The overall experience to use the enhanced pre-post script framework is as follows:

Prepare the database environment
Edit the configuration file
Trigger the VM backup
Restore VMs or disks/files from the application consistent recovery point as required.

Build a database backup strategy

Using snapshots instead of streaming

Usually, streaming backups (such as full, differential, or incremental) and logs are used by database admins in their backup strategy. Following are some of the key pivots in the design.

Performance and cost: A daily full + logs would be the fastest during restore but involves significant cost. Including the differential/incremental streaming backup type reduces cost but might impact the restore performance. But snapshots provide the best combination of performance and cost.
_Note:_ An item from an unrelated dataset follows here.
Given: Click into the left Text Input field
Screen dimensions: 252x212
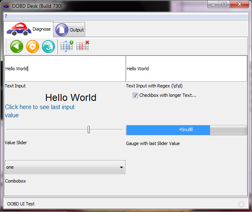Looking at the screenshot, I should [65, 69].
As snapshots are inherently incremental, they have least impact on performance during backup, are restored fast, and also save cost.
Impact on database/infrastructure: The performance of a streaming backup depends on the underlying storage IOPS and the network bandwidth available when the stream is targeted to a remote location. Snapshots don't have this dependency, and the demand on IOPS and network bandwidth is significantly reduced.
Re-usability: The commands for triggering different streaming backup types are different for each database. So, scripts can't be easily re-used. Also, if you're using different backup types, ensure to evaluate the dependency chain to maintain the life cycle. For snapshots, it's easy to write script as there's no dependency chain.
Long-term retention: Full backups are always beneficial for long-term retention0 as they can be independently moved and recovered. But, for operational backups with short-term retention, snapshots are favorable.

Therefore, a daily snapshot + logs with occasional full backup for long-term retention is the best backup policy for databases.

Log backup strategy

The enhanced pre-post script framework is built on Azure VM backup that schedules backup once per day. So, the data loss window with Recovery Point Objective (RPO) as 24 hours isn’t suitable for production databases. This solution is complemented with a log backup strategy where log backups are streamed out explicitly.
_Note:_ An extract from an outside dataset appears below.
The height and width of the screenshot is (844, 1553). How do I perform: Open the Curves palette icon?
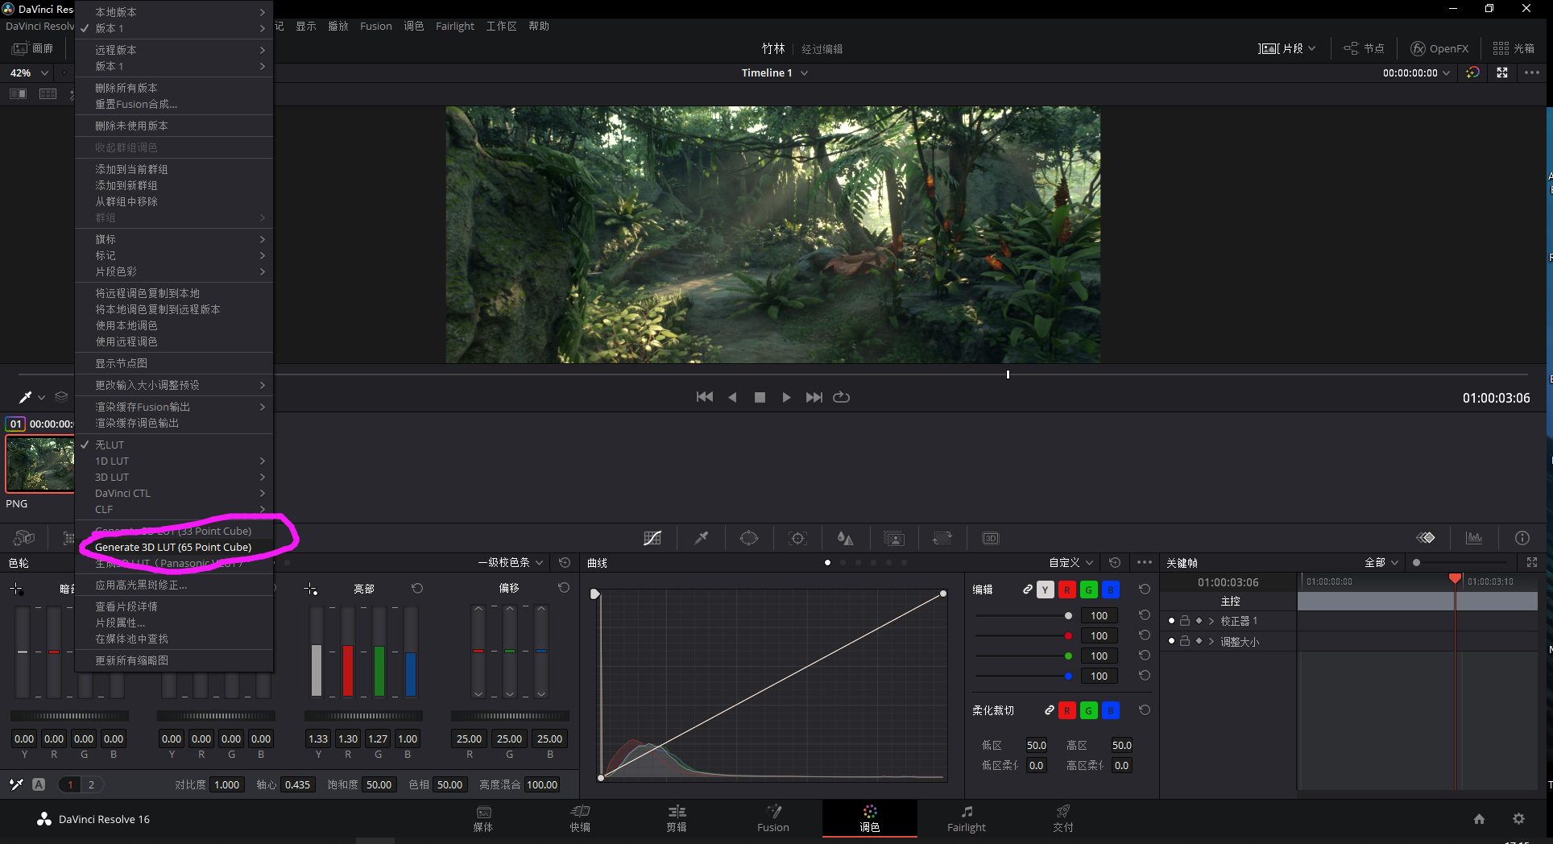652,538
NFS on blob and NFS on AFS (Preview) help in easy mounting of volumes directly on database VMs and use database clients to transfer log backups. The data loss window that is RPO, falls to the frequency of log backups. Also, NFS targets don't need to be highly performant as you might not need to trigger regular streaming (full and incremental) for operational backups after you have a database consistent snapshots.

Note

The enhanced pre- script usually takes care to flush all the log transactions in transit to the log backup destination, before quiescing the database to take a snapshot. Therefore, the snapshots are database consistent and reliable during recovery.

Recovery strategy

Once the database consistent snapshots are taken and the log backups are streamed to an NFS volume, the recovery strategy of database could use the recovery functionality of Azure VM backups. The ability of log backups is additionally applied to it using the database client. Following are few options of recovery strategy:

Create new VMs from database consistent recovery point. The VM should already have the log mount-point connected. Use database clients to run recovery commands for point-in-time recovery.
Create disks from database consistent recovery point and attach it to another target VM. Then mount the log destination and use database clients to run recovery commands for point-in-time recovery
Use file-recovery option and generate a script. Run the script on the target VM and attach the recovery point as iSCSI disks. Then use database clients to run the database-specific validation functions on the attached disks and validate the backup data. Also, use database clients to export/recover a few tables/files instead of recovering the entire database.
Use the Cross Region Restore functionality to perform the above actions from secondary paired region during regional disaster.

Summary

Using database consistent snapshots + logs backed up using a custom solution, you can build a performant and cost effective database backup solution leveraging the benefits of Azure VM backup and also re-using the capabilities of database clients.